● 练习题目 1
根据车牌检测与识别一文回答：
(a) ALPR 系统在硬件上只需要什么？
(b) Darknet 是用哪些语言编写的？
(c) 所用数据集包含多少张训练图像和多少张验证图像？
● 练习题目 2
请把记录中从含有“The height and width of the screenshot is (497, 758).”的那一行到含有“click(23, 20)”的那一行（首尾两行都包括）整理成编号列表，空行略去。
------ 所给摘录
基于 YOLO 的车牌检测与识别_专栏

本文将重点介绍 ALPR 的端到端实现。它将侧重于两个过程：车牌检测和检测到的车牌的 OCR。

背景介绍

深度学习一直是现代世界发展最快的技术之一。深度学习已经成为我们日常生活的一部分，从语音助手到汽车自动驾驶，它无处不在。其中一项应用是自动车牌识别 (ALPR)。顾名思义，ALPR 是一种利用人工智能和深度学习的力量来自动检测和识别车辆牌照字符的技术。
本文将重点介绍 ALPR 的端到端实现。它将侧重于两个过程，[1]车牌检测，[2]检测到的车牌的 OCR。

ALPR简介

想象一下，一个美丽的夏天，你在高速公路上行驶，收音机里播放着你最喜欢的歌曲，你越过限速，在 70 公里/小时的限速区以 90 公里/小时的速度驶过几个摄像头，然后意识到你的错误但为时已晚。几周后，您会收到一张罚单，上面附有您的汽车形象的证据。您一定想知道，他们是否手动检查每张图片并发送罚单？
当然不是，那是 ALPR 系统发送的。从捕获的图像或镜头中，ALPR 检测并提取您的车牌号并向您发送罚单。这一切都是基于简单的 ALPR 系统和几行代码。
自动车牌识别 (ALPR) 或 ANPR 是负责使用光学字符识别在图像或视频序列中读取车辆牌照的技术。随着深度学习和计算机视觉的最新进展，这些任务可以在几毫秒内完成。

ALPR如何工作

ALPR 是广泛使用的计算机视觉应用之一。它利用了各种方法，如对象检测、OCR、图像分割等。对于硬件，ALPR 系统只需要一个摄像头和一个好的 GPU。为简单起见，这篇博文将重点介绍两步过程。
【1】检测：首先，将视频序列的图像或帧从摄像头或已存储的文件传递给检测算法，该算法检测车牌并返回该车牌的边界框位置。

【2】识别：将OCR应用于检测到的车牌，识别车牌的字符，并以文本格式以相同的顺序返回字符。输出可以存储在数据库中，也可以绘制在图像上以进行可视化。
让我们一一详细了解每个步骤。

使用YOLO V4检测车牌

该管道模块负责从视频序列的图像或帧中检测车牌。
检测过程可以使用任何检测器完成，无论是基于区域的检测器还是单次检测器。这篇博文将重点介绍YOLO v4 的单次检测器，主要是因为它具有良好的速度和精度折中以及更好地检测小物体的能力。YOLOv4 将使用Darknet框架实现。

Darknet

Darknet 是一个用 C 和 CUDA 编写的开源神经网络框架。YOLOv4 使用 CSPDarknet53 CNN，这意味着它的目标检测主干使用了 Darknet53，共有 53 个卷积层。Darknet 非常易于安装、使用，只需几行代码即可完成。

git clone https://github.com/AlexeyAB/darknet

将安装和编译Darknet，并根据环境需要设置一些参数。

%cd darknet
sed -i 's/OPENCV=0/OPENCV=1/' Makefile
sed -i 's/GPU=0/GPU=1/' Makefile
sed -i 's/CUDNN=0/CUDNN=1/' Makefile
sed -i 's/CUDNN_HALF=0/CUDNN_HALF=1/' Makefile
sed -i 's/LIBSO=0/LIBSO=1/' Makefile

恭喜！Darknet现已安装。

在这里，一些参数（如 OpenCV、GPU、CUDA 等）设置为 1，即设置为 True，因为它们是提高代码效率和更快地运行计算所必需的。

数据集

数据是任何 AI 应用程序的核心，也是第一步也是最重要的步骤之一。为了训练 YOLOv4 检测器，将使用 Google 的车辆开放图像数据集。谷歌的“开放图像”是一个开源数据集，包含数千张带有注释的对象图像，用于对象检测、分割等。该数据集包含 1500 张训练图像和 300 张 YOLO 格式的验证图像。可以从这里下载数据集并将其放在名为 data 的文件夹下。让我们看一下数据集。
------------
------ 记录
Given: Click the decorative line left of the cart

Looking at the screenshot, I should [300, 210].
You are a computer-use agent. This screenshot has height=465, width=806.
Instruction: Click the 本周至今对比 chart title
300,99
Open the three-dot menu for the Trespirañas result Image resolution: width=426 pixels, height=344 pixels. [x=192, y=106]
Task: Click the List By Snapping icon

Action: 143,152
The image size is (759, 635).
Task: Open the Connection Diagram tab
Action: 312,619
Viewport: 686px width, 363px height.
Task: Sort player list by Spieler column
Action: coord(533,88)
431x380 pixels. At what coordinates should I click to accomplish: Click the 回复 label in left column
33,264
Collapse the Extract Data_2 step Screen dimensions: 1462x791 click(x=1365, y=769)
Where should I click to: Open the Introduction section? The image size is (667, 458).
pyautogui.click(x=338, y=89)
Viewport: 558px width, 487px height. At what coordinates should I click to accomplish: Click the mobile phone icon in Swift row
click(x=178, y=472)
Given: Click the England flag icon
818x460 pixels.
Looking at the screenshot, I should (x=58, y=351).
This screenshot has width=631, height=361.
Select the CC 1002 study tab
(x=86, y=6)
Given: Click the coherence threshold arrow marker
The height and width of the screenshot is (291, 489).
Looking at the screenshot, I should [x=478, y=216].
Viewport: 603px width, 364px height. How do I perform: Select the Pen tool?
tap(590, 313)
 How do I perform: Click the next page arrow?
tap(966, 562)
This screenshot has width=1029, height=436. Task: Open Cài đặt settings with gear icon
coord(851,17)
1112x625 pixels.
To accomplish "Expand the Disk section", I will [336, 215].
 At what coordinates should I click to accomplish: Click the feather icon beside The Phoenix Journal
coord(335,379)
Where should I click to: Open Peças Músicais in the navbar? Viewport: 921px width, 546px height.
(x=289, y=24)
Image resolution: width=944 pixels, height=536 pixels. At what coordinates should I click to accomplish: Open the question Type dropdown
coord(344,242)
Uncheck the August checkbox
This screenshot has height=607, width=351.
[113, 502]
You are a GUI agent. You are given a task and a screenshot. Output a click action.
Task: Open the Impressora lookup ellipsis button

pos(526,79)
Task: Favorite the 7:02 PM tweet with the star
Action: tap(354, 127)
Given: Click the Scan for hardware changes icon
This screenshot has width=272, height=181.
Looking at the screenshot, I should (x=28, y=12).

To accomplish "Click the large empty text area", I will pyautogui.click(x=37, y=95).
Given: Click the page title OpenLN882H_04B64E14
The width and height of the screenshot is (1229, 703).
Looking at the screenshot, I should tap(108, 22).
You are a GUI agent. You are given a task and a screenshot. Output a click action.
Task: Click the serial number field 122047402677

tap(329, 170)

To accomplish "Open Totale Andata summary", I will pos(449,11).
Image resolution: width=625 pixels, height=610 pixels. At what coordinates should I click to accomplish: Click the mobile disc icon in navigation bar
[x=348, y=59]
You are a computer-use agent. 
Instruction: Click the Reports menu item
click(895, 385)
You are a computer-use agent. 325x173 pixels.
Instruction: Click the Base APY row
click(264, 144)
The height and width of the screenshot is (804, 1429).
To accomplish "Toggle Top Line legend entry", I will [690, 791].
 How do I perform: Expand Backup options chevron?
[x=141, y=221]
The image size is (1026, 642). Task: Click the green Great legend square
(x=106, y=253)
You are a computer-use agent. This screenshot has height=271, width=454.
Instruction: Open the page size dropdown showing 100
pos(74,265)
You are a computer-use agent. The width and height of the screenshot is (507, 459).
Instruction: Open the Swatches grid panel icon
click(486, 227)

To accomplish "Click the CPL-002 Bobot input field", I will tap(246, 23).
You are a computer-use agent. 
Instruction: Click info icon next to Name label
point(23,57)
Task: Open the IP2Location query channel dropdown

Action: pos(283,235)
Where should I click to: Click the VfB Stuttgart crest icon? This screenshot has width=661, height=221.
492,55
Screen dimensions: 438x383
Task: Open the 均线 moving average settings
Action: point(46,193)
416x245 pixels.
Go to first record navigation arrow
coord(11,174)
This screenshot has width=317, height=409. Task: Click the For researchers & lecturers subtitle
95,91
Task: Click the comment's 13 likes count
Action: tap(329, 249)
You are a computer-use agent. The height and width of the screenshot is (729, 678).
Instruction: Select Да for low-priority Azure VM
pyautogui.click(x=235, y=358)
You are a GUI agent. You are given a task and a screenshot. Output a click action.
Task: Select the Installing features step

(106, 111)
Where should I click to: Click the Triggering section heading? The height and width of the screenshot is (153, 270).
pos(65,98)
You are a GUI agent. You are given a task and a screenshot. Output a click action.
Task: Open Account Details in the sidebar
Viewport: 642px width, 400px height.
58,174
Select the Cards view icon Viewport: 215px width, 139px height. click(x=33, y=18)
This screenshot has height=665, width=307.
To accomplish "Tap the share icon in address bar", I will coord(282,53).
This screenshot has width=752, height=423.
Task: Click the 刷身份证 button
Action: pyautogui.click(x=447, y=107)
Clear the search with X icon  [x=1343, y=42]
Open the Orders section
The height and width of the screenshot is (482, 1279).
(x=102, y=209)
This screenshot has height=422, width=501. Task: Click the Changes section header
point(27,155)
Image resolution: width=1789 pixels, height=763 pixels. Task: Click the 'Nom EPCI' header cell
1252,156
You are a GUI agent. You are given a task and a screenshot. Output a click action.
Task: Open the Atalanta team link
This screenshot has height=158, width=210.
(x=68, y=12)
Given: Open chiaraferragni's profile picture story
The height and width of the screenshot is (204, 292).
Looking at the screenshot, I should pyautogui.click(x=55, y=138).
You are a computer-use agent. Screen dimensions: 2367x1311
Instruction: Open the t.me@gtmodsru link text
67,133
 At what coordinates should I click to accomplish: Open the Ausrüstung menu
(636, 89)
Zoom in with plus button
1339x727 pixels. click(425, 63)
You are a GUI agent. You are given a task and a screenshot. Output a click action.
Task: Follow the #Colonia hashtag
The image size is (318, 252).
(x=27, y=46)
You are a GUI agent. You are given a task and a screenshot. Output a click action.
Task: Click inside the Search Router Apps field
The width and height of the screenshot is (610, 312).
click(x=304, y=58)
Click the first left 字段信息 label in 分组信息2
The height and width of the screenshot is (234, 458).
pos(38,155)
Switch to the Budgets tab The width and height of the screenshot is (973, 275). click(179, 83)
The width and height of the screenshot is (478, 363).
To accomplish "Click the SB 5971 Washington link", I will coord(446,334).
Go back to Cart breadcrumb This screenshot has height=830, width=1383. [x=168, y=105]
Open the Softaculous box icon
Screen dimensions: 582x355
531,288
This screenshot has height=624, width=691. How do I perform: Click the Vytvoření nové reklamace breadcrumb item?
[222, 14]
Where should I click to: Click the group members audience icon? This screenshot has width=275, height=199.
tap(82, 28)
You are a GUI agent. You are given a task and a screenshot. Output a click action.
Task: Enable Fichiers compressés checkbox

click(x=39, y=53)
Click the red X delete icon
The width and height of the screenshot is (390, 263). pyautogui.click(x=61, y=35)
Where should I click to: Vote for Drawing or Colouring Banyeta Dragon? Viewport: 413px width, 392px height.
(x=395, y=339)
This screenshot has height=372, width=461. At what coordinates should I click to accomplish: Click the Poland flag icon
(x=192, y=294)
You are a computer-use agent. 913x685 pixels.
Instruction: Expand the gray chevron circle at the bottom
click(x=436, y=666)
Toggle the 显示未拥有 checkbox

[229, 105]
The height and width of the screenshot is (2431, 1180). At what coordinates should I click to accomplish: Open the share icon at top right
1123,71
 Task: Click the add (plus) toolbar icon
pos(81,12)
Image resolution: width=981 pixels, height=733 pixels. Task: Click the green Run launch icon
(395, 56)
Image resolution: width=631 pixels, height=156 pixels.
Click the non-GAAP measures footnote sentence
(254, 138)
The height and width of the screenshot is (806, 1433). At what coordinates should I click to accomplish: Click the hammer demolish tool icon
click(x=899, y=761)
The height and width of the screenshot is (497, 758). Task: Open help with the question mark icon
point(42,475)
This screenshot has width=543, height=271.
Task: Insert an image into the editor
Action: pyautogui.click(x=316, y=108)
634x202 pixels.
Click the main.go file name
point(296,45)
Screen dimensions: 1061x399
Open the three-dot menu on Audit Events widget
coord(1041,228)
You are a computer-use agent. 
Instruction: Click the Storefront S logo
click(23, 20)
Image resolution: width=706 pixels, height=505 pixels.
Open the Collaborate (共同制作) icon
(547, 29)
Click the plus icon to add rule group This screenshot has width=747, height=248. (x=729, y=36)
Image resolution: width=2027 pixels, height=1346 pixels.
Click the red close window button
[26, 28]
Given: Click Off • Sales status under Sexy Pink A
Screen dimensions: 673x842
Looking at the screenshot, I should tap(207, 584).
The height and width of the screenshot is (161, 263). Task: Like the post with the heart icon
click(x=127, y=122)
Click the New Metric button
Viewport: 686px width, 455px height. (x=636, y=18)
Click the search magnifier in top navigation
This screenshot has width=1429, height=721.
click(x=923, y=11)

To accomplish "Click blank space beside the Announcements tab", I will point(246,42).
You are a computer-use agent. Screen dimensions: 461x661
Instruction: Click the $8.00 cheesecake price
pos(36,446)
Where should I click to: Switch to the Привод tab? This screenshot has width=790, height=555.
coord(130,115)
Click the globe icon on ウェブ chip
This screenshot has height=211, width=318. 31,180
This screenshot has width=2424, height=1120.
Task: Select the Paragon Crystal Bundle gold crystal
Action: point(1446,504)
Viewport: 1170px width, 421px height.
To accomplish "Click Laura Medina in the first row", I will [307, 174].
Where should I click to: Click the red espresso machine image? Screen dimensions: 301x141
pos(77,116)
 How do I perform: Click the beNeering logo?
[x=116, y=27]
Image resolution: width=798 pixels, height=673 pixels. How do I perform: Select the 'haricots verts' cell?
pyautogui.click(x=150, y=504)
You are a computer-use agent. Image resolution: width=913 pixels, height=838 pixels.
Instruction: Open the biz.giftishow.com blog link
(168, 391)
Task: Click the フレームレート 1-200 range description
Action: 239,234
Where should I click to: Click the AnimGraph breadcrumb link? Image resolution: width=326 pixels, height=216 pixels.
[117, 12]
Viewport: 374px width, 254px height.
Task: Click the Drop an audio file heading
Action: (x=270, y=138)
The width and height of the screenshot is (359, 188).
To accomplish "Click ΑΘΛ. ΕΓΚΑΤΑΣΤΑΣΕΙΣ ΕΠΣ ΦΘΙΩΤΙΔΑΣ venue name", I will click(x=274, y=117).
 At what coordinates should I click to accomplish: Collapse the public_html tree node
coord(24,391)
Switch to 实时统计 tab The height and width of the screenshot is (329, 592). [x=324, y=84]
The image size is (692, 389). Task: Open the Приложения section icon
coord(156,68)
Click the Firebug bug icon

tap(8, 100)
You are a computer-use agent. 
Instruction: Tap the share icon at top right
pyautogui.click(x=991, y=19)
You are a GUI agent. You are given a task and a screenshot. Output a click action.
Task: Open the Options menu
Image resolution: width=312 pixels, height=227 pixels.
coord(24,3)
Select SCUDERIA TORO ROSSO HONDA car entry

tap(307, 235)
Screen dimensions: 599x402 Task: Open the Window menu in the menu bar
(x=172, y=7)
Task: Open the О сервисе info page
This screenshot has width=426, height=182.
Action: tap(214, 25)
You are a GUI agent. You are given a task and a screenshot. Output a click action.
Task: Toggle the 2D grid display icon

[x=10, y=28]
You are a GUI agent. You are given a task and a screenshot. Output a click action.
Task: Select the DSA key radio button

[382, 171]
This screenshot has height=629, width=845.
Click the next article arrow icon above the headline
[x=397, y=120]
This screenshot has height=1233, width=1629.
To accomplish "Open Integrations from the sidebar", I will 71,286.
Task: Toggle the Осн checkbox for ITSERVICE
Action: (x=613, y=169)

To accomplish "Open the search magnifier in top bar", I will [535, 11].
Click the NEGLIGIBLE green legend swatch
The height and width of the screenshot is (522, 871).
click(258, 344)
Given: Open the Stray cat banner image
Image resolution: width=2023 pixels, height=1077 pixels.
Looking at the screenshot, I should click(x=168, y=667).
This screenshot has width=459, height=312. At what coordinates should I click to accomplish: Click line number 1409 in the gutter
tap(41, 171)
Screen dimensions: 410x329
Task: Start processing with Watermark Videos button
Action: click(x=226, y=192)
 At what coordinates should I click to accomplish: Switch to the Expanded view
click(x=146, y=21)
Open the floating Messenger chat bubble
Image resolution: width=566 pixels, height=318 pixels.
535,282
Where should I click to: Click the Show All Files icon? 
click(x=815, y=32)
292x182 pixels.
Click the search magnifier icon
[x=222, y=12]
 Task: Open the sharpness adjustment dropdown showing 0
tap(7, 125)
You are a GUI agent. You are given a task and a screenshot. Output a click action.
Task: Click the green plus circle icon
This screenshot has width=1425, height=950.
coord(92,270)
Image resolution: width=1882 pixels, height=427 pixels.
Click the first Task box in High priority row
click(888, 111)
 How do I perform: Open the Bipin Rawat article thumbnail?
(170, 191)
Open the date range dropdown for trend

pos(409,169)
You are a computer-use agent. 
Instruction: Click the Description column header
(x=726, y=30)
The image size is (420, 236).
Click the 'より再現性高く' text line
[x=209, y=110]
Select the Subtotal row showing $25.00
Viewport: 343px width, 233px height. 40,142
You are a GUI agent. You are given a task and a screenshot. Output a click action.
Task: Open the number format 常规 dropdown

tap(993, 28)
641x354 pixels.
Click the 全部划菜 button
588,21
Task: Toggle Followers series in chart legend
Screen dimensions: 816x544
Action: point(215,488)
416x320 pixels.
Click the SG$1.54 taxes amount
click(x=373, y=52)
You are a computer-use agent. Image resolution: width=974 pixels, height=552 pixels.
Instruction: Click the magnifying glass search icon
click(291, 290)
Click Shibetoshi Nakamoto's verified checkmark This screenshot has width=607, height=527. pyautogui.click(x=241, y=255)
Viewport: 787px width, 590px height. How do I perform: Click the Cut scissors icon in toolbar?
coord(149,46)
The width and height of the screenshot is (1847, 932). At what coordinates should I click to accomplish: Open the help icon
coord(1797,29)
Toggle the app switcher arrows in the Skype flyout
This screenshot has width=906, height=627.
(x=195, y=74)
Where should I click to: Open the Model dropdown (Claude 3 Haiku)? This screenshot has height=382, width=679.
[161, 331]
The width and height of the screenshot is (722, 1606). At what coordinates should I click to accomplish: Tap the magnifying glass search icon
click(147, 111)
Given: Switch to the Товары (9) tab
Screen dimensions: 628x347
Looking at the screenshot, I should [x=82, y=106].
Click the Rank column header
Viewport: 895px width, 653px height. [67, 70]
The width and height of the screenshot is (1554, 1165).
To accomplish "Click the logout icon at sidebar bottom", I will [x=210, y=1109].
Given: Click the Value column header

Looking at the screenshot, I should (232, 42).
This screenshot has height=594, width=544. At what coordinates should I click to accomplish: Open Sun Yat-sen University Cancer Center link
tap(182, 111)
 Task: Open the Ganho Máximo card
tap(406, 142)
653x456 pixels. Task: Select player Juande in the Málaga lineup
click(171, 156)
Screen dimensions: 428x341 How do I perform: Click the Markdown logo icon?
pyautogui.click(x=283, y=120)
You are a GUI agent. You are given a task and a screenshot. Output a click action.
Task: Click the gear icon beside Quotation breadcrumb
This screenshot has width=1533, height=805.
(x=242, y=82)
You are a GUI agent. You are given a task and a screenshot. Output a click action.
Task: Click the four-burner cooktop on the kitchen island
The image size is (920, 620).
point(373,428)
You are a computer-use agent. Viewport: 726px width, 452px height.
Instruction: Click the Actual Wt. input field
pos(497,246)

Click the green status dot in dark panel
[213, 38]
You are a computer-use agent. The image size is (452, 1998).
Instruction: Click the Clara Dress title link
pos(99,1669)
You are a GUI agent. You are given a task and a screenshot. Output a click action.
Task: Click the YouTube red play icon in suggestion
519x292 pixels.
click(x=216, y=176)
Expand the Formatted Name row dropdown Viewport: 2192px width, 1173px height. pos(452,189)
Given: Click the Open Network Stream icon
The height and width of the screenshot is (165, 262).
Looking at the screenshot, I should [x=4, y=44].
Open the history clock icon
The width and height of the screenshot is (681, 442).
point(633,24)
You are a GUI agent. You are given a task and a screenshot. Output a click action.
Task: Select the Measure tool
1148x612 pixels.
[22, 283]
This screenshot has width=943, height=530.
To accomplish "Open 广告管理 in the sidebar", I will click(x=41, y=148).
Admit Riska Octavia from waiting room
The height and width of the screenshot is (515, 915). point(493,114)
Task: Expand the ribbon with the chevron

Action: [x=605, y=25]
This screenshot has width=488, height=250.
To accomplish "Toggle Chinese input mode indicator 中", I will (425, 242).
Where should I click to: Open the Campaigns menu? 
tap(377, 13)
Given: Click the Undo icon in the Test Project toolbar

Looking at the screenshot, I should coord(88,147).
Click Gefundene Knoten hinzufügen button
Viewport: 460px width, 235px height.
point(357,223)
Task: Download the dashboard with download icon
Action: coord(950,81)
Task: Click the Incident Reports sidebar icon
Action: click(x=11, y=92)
------------
● 练习作答 1
(a) 一个摄像头和一个好的 GPU。
(b) C 和 CUDA。
(c) 1500 张训练图像和 300 张验证图像。

● 练习作答 2
1. The height and width of the screenshot is (497, 758). Task: Open help with the question mark icon
2. point(42,475)
3. This screenshot has width=543, height=271.
4. Task: Insert an image into the editor
5. Action: pyautogui.click(x=316, y=108)
6. 634x202 pixels.
7. Click the main.go file name
8. point(296,45)
9. Screen dimensions: 1061x399
10. Open the three-dot menu on Audit Events widget
11. coord(1041,228)
12. You are a computer-use agent. 
13. Instruction: Click the Storefront S logo
14. click(23, 20)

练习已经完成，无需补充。